Washington, Feb 5, 2008 -

The heat is on House Democrats after House Speaker Nancy Pelosi (D-CA) and other Democratic leaders rejected a Republican proposal for an immediate moratorium on all earmarks while a bipartisan select committee identifies ways to permanently change the spending process in Congress.  Today’s Washington Times points out that the pressure is especially intense for freshman Democrats, many of whom promised to support sweeping earmark reform when they ran for Congress in 2006:

“Republican strategists say freshmen House Democrats are vulnerable to charges they broke 2006 campaign promises to fight pork-barrel spending as a result of Speaker Nancy Pelosi's decision to disregard Republican calls for more earmark reforms…”

“[M]rs. Pelosi, of California, ended the [Democratic] caucus’ annual retreat without addressing the earmark issue, snubbing House Republicans who proposed a bipartisan committee to write reform measures and a moratorium on earmarks.”

“‘House Republicans will use every means available to force votes on this issue until the earmark process is brought to an immediate halt,’ House Minority Leader John A. Boehner, of Ohio, said yesterday.”

The fact is, as Speaker of the House, Rep. Pelosi has the power to bring the earmark process in the House to an immediate halt at any time.  Her refusal to do so – especially after she suggested to the Wall Street Journal in 2006 that she would exercise that power if elected Speaker – speaks volumes, according to the Heritage Foundation’s blog, The Foundry: Pelosi’s failure to respond to Boehner’s challenge is certainly disconcerting to taxpayers, who are fed up with Washington’s wasteful ways.  It’s a harsh reality that even though some lawmakers finally appear committed to doing something about earmarks, there’s a long way to go to convince most members of Congress.”

Rep. Mike Pence (R-IN) concurred and noted in an op-ed published in this morning’s Washington Times that since taking the Majority in Congress, Democrats have shown no desire to join Republicans in reforming the earmarking process:

“Despite promises of reform from Democrats when they won the Congressional majority, earmarking continues to spiral out of control.  Last year’s Omnibus spending bill was more than 3,400 pages long, and it wasn’t filed until after midnight on the very day the vote was held.  Members did not have time to review it.  If they had, they would have found that it contained wasteful earmark spending ranging from funding fruit fly research to building swimming pools to providing for wine and culinary centers.”

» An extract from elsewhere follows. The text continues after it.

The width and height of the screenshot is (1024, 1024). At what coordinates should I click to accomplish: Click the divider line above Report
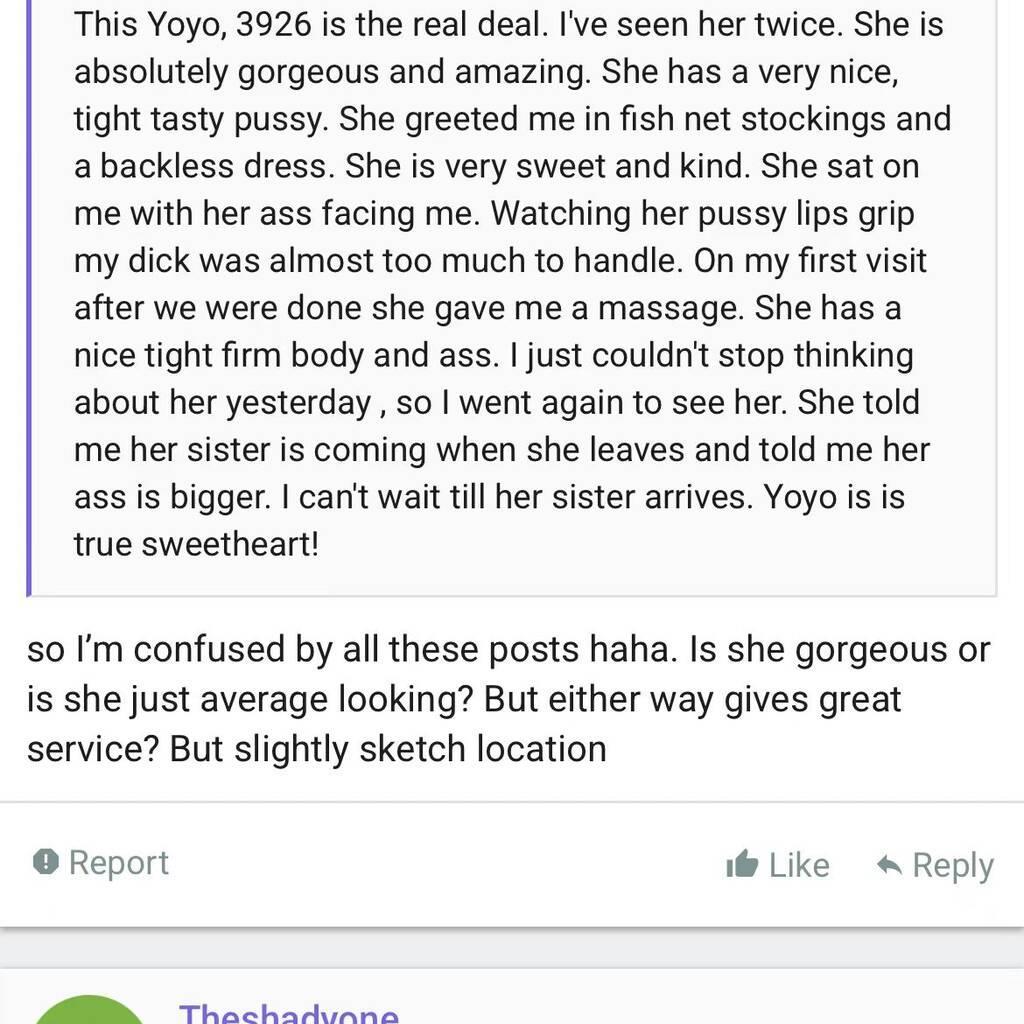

Indeed, the spending habits of Congress – and pork-barrel earmarks, in particular – have become the clearest symbol of a broken Washington.  In spite of the Democrats’ – leaders, rank-and-file Members, and freshmen alike – refusal to change the way Washington spends taxpayer dollars, House Republicans have committed themselves to a series of standards that will be the floor of their comprehensive earmark reform efforts.  House Republicans have pledged to stop “monuments to me” because lawmakers should not use taxpayer money to fund projects named after themselves.  They’ve promised to end the practice of “airdropping” earmarks into bills at the last minute.  And they’ve vowed to do away with “fronts” or “pass-through” entities that mask the true recipients of taxpayer funds.

These steps represent the floor of Republican efforts on earmarks, not a ceiling.  Where are the Majority’s efforts?  If Speaker Pelosi’s silence on the GOP earmark moratorium challenge is any indication, they are nowhere to be found.